■ **MATERIAL TO PROCESS**:
····················

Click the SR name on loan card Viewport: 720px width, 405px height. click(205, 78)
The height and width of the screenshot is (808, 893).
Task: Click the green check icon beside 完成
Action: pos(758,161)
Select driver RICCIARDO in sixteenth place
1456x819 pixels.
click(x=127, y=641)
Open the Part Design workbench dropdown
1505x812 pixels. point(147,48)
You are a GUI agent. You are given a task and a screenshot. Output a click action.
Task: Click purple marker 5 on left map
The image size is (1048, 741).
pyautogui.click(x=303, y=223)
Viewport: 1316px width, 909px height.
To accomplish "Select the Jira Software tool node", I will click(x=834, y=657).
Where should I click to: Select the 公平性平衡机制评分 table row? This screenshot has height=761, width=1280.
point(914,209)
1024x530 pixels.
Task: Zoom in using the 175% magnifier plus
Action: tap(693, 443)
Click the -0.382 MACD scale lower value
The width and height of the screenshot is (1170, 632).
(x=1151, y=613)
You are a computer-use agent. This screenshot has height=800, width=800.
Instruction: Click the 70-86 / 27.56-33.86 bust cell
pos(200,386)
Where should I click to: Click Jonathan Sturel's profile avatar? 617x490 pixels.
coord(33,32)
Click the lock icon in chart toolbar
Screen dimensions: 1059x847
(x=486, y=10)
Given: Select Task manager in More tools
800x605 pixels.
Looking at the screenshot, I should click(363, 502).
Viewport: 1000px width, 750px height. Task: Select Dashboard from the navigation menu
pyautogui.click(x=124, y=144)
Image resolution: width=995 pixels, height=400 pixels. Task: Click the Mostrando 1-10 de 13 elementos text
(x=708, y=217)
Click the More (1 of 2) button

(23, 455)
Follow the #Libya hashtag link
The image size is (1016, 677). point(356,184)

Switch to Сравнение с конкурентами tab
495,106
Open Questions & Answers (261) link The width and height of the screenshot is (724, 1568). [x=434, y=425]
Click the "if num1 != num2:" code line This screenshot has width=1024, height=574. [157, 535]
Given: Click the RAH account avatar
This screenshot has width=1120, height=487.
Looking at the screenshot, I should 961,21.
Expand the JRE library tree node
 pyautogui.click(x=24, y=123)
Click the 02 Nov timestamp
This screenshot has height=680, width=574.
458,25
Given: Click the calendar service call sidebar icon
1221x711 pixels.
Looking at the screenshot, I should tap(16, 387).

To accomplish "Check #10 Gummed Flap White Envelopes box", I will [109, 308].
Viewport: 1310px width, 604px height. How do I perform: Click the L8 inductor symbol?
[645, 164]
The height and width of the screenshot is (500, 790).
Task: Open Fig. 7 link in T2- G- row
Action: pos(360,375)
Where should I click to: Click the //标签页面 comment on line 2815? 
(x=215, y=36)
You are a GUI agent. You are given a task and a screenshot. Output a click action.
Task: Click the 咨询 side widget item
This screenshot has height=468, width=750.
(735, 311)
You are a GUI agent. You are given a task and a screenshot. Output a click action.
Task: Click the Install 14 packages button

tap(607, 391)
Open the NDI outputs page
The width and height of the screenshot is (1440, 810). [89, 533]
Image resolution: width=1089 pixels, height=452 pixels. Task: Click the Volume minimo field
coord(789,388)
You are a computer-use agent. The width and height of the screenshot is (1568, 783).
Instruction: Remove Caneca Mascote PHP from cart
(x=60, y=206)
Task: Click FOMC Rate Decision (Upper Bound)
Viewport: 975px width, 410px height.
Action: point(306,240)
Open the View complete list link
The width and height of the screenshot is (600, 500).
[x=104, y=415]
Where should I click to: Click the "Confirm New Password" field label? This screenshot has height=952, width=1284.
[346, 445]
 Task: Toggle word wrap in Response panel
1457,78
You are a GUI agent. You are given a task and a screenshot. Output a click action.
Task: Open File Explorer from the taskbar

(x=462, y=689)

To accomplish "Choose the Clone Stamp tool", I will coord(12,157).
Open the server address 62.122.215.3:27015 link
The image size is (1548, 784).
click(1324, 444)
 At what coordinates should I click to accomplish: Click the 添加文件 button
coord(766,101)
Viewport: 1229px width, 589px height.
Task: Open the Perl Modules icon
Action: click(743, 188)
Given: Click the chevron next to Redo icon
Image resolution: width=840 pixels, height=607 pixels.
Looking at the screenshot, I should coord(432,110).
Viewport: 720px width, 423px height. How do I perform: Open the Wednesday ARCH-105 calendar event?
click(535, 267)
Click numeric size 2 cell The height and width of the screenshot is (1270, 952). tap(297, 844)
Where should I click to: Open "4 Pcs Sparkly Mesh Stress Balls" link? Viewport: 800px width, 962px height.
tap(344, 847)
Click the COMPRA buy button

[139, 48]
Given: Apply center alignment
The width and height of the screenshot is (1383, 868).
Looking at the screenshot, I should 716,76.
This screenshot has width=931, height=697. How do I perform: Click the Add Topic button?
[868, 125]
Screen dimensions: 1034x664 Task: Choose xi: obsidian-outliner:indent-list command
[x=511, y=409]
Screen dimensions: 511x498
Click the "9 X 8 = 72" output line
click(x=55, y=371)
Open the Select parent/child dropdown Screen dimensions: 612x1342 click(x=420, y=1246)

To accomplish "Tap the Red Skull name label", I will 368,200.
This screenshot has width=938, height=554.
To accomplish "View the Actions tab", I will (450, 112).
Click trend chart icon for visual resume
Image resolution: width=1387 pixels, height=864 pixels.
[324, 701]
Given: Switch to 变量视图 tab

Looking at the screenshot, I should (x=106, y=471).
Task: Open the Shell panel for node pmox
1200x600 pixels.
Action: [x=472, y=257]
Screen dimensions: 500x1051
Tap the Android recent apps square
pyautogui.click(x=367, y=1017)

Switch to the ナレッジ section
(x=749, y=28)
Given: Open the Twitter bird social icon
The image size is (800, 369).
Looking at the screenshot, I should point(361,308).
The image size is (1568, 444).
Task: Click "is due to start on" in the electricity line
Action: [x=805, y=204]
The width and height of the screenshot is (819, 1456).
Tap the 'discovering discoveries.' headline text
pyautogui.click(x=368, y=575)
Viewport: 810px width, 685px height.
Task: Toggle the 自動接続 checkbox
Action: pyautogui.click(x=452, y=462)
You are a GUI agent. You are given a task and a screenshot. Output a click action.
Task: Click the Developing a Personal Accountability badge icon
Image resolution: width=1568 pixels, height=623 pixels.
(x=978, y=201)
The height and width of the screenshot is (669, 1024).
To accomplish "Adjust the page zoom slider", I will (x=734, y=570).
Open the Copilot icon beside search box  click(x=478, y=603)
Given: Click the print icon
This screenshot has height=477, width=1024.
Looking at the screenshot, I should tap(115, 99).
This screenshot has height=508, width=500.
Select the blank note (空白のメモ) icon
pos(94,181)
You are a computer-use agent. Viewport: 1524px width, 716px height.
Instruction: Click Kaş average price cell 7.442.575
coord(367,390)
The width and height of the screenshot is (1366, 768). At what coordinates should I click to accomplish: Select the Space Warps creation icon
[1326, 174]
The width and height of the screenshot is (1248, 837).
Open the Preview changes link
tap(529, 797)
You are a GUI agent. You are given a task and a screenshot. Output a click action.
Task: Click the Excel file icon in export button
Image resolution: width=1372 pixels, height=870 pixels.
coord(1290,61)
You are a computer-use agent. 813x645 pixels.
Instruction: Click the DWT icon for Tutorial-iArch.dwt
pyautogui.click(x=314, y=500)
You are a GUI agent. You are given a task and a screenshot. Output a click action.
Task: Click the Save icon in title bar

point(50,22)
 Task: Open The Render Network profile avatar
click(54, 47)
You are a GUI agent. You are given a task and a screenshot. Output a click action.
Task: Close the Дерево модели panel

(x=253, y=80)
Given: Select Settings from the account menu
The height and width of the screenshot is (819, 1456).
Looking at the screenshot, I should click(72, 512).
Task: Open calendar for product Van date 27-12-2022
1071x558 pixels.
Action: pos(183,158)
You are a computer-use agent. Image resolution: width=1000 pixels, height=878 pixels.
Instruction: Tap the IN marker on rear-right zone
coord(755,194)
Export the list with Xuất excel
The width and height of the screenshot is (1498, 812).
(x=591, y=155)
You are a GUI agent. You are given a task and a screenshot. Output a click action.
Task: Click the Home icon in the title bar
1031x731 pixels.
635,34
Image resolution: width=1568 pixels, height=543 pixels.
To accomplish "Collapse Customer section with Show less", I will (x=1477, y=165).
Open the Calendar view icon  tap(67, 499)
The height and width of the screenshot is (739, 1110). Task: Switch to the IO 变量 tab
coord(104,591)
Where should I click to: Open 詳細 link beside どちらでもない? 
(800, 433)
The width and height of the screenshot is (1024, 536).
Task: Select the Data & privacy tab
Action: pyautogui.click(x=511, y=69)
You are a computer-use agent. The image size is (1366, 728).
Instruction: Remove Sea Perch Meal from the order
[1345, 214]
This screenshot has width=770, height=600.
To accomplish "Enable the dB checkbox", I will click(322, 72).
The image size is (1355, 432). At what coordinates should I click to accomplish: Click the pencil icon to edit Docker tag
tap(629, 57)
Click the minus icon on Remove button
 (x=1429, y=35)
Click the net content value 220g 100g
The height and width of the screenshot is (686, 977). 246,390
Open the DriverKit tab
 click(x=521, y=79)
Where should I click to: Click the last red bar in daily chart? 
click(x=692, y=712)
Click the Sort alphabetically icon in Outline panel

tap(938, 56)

····················

■ **YOUR OBJECTIVE**: Copy every line above that holds the word "computer".

■ **EXERCISE RESULT**:
You are a computer-use agent. This screenshot has height=800, width=800.
You are a computer-use agent. The width and height of the screenshot is (1568, 783).
You are a computer-use agent. Viewport: 1524px width, 716px height.
You are a computer-use agent. 813x645 pixels.
You are a computer-use agent. Image resolution: width=1000 pixels, height=878 pixels.
You are a computer-use agent. The image size is (1366, 728).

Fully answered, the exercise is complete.